In the chunk below please install the package “faraway” this tab to do this is located in the bottom right corner between plots and help. (press the install button and search for faraway) Then run the chunk below, you should see prostate in your environment.
#####Code goes below this line
library("faraway")
data(prostate)
#####Code goes above this line
head(prostate)
## lcavol lweight age lbph svi lcp gleason pgg45 lpsa
## 1 -0.5798185 2.7695 50 -1.386294 0 -1.38629 6 0 -0.43078
## 2 -0.9942523 3.3196 58 -1.386294 0 -1.38629 6 0 -0.16252
## 3 -0.5108256 2.6912 74 -1.386294 0 -1.38629 7 20 -0.16252
## 4 -1.2039728 3.2828 58 -1.386294 0 -1.38629 6 0 -0.16252
## 5 0.7514161 3.4324 62 -1.386294 0 -1.38629 6 0 0.37156
## 6 -1.0498221 3.2288 50 -1.386294 0 -1.38629 6 0 0.76547
Help for rest of questions: here is some information on the dataset we are working with today.
help(prostate)
Below create a scatterplot where log prostate-specific antigen is the response and log cancer volume is the predictor (you should be able to tell which variables are which from the help function above) What relationship do you notice? Is the relationship linear?
#put the code below
data("prostate")
plot(prostate$lcavol, prostate$lpsa, main = "Antigen vs Cancer Volume", xlab= "Cancer Volume", ylab = "Antigen")
#put the code above
#ANSWER QUESTION 2 IN THE LINE BELOW There is a correlation positive linear correlation between cancer volume and Antigen.
Below create a linear model where log prostate-specific antigen is the response and log cancer volume is the predictor. Call the “lm” function in r. What is the r squared for this model?
#finish the code below
data("prostate")
plot(prostate$lcavol, prostate$lpsa, main = "Antigen vs Cancer Volume", xlab= "Cancer Volume", ylab = "Antigen")
md1 <- lm(lpsa ~ lcavol, data = prostate)
abline(lm(lpsa ~ lcavol, data = prostate), col = "red", lwd = 2)
#finish the code above
#ANSWER QUESTION 3 IN THE LINE BELOW the R squared is 0.5394.

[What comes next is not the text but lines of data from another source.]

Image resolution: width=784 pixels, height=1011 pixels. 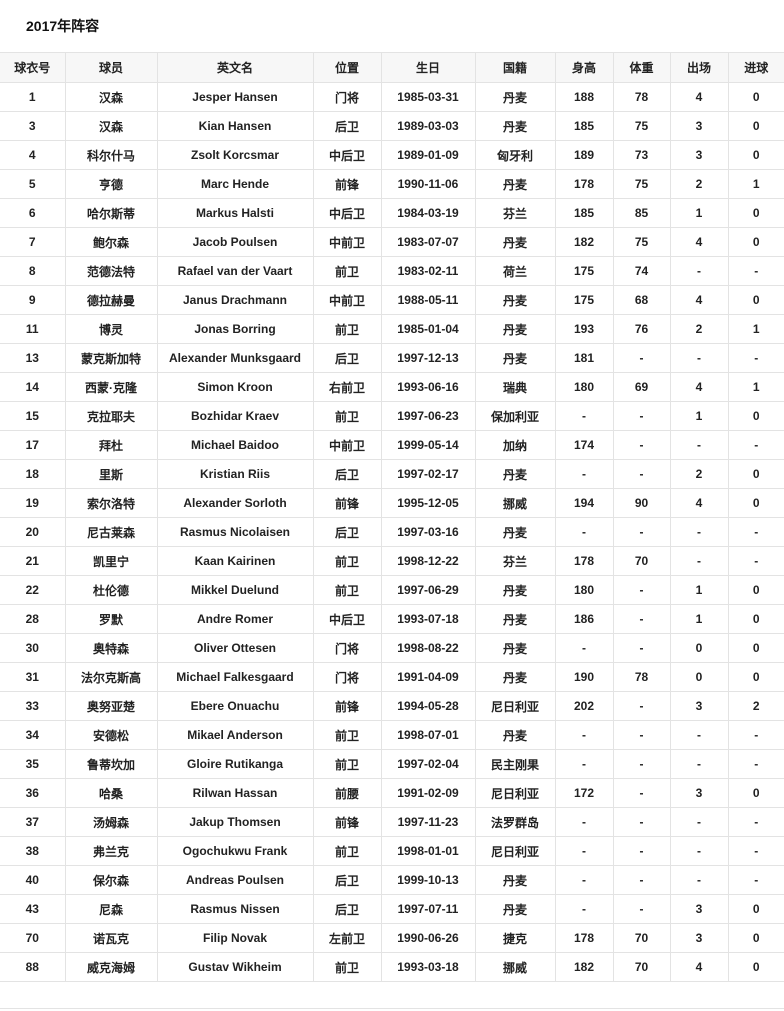 What do you see at coordinates (584, 358) in the screenshot?
I see `cell-height: 181` at bounding box center [584, 358].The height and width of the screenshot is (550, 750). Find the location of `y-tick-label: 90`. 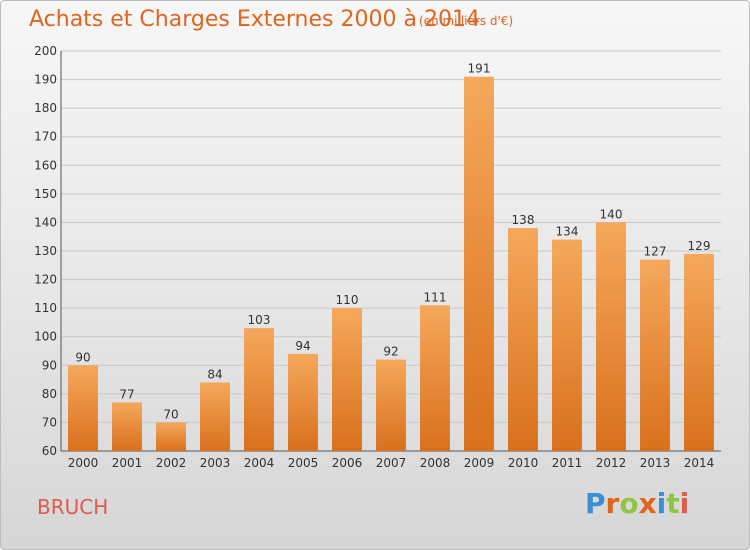

y-tick-label: 90 is located at coordinates (50, 365).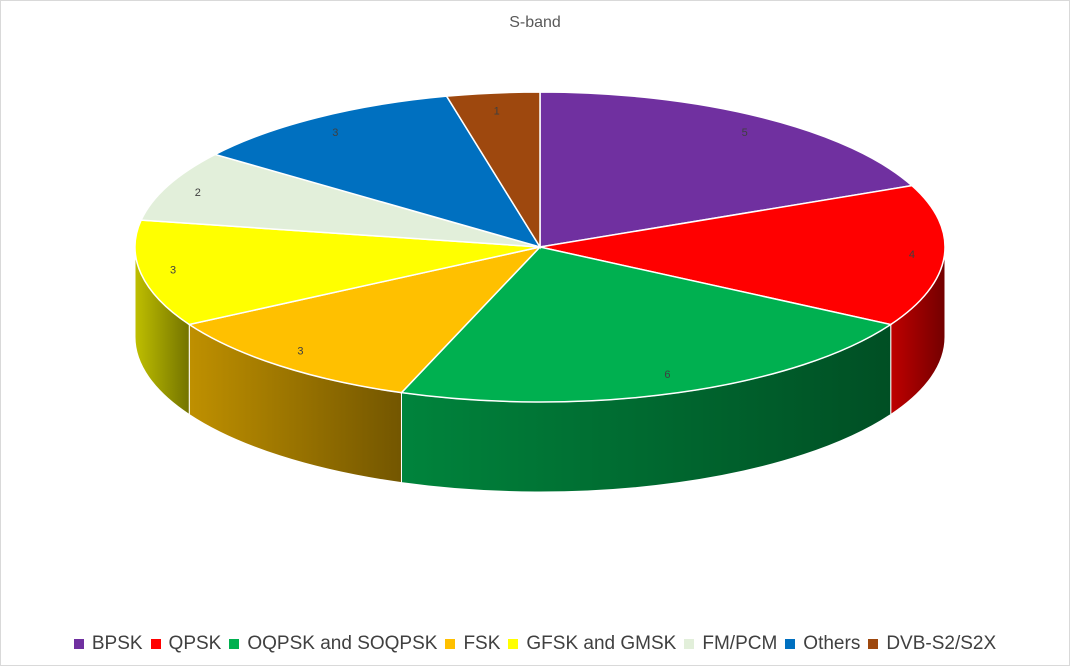  I want to click on legend-item-qpsk: QPSK, so click(186, 644).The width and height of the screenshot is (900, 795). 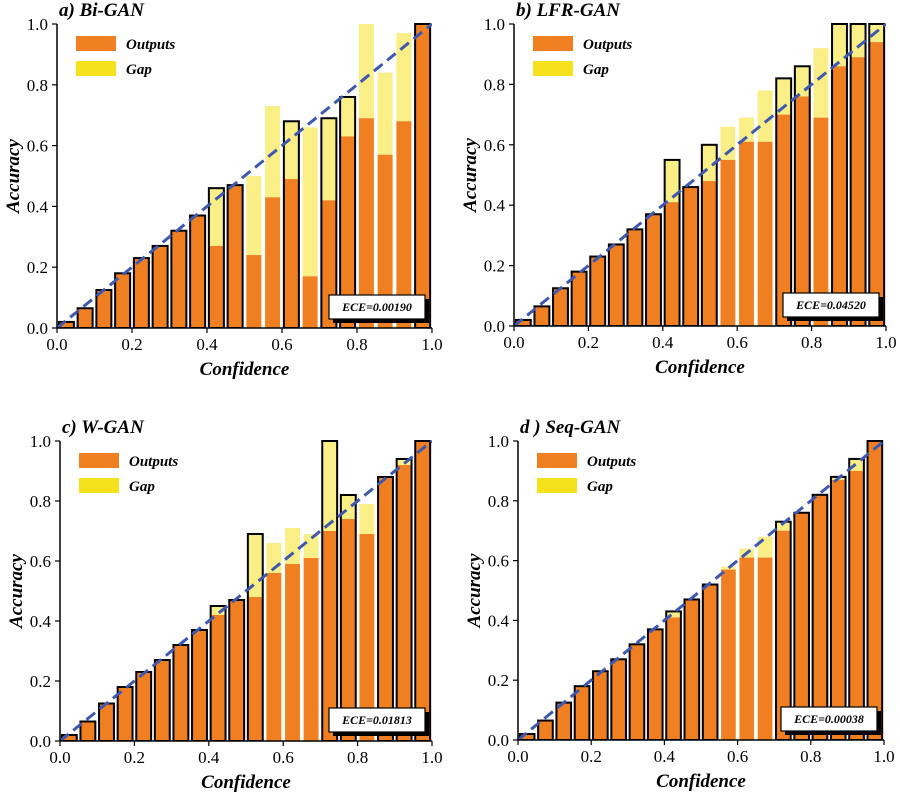 I want to click on ece-label: ECE=0.00038, so click(x=828, y=719).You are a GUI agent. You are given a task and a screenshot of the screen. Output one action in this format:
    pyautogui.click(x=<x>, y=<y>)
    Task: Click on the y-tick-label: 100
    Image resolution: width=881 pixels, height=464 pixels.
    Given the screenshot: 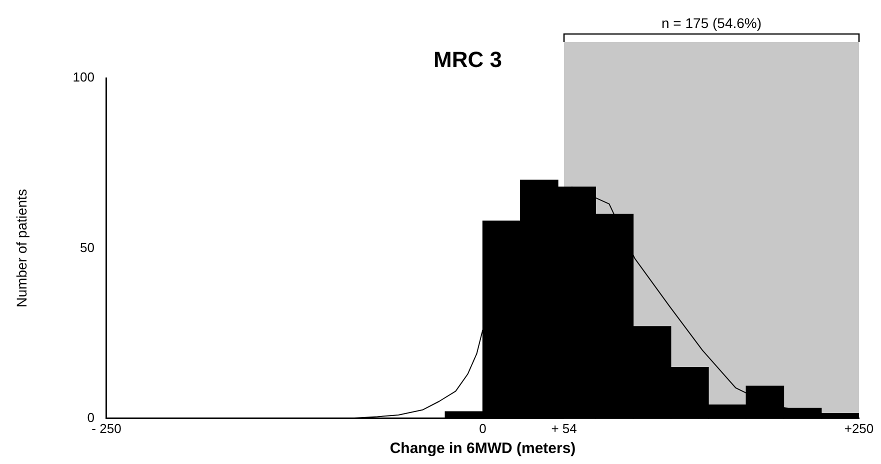 What is the action you would take?
    pyautogui.click(x=83, y=78)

Please check the following assumptions for linear regression models. For each assumption state whether or not it holds and reason why.
#Put your answer to answer 1) below here Yes, the relation between teh predictor and the response is linear.
#Put your answer to answer 2) below here yes, there are no outliers in this graph
plot(fitted(md1), resid(md1))
#Put your answer to answer 3) below here the data toward the middle of
the X-axis is more closely condenced than the outside of the X-axis.
What is the beta coefficient for the predictor variable? What does the coefficient mean in the context of the model? If you had an x value of 3 what would the prediction for the model be? (Look back at the summary for information on the beta coefficients for the model)
#Put your answer to answer Question 5 below here
beta coefficient 0.74992 which means that with every 1 x increase, the y will also increase by 0.74992.